By applying AI that could more quickly sort incoming claims from multiple inputs — mail, fax and electronic submissions — the Department of Veterans Affairs was able to reduce the time just sorting the claims from 10 days to about half a day, Paul Lawrence, the head of the VBA, said during the IBM Think Gov digital event, produced by FedScoop.
“We realized we had far too many people doing old-fashioned manual labor,” Lawrence said.
Veterans send in documents to the VA that pertain to the type of benefits they are eligible for and to settle disputes over services. More than 5 million veterans file claims, and the current backlog runs more than 150,000, a number that has dropped drastically in recent years.
Now that sorting times are reduced with the assistance of technology, Lawrence said the VBA is focused on other workflow challenges.
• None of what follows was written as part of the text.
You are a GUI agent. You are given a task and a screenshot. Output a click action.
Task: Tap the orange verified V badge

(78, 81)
He wants to reskill employees away from manual, tedious tasks and have them work with technology that can help sort and leave the complex decision making to humans. Much of the work around settling claim disputes and making decisions about benefits is not something AI has the ability to tackle.
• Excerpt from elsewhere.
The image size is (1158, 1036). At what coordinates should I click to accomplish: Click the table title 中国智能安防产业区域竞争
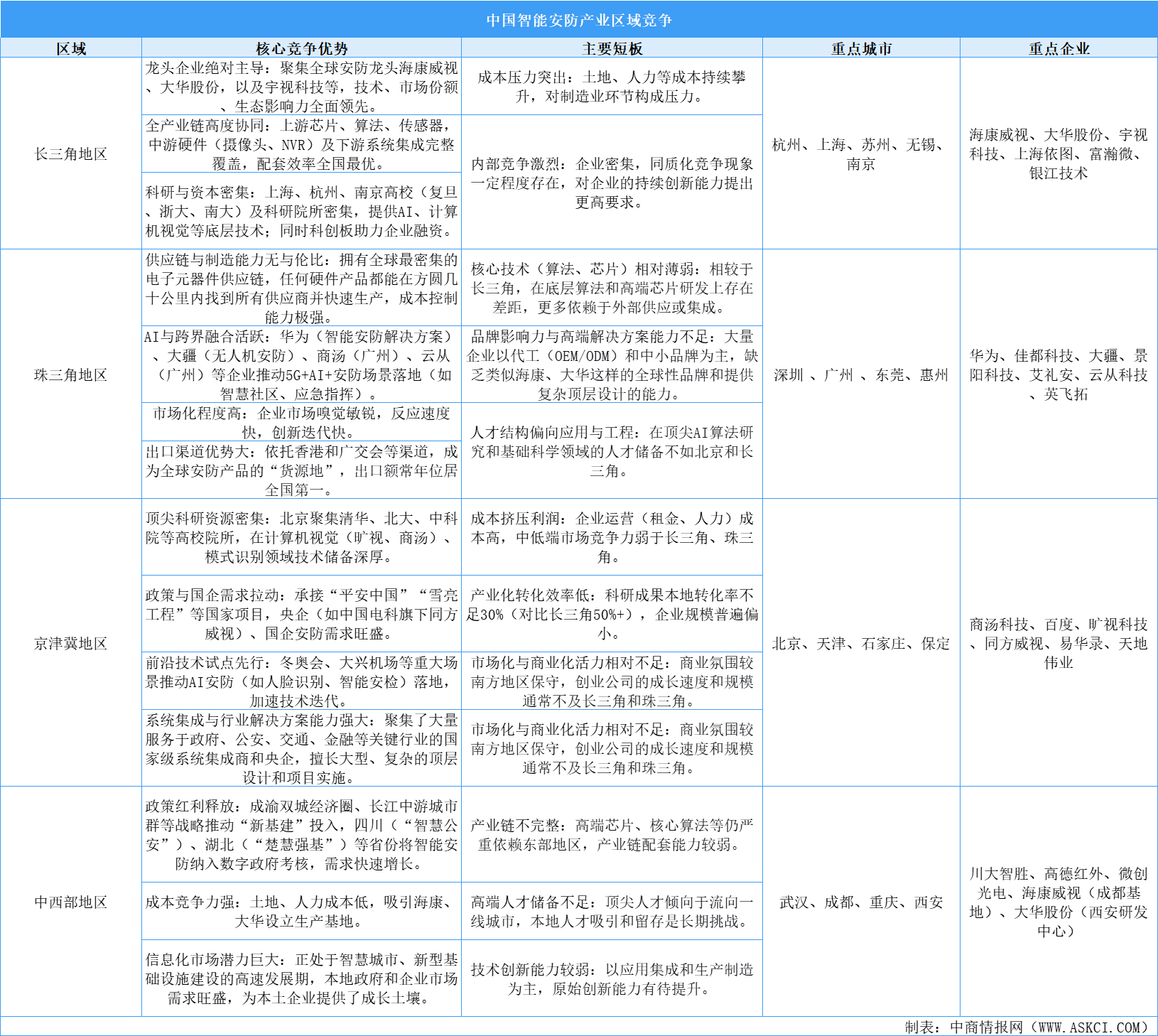point(579,19)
The initial successes of technology have not solved all of the VBA’s challenges, however. The administration still takes almost 100 days to process claims on average, according to its website.
Lawrence also wants to be able to be more transparent about where claims are in the process, much like how pizza delivery services can now show customers where their orders are in the cooking and transport process, Lawrence said.
The lessons learned from using AI to improve initial processing times will stick around, he said.
“It is now something we are really proud of, we are happy to talk about how good we are,” Lawrence said.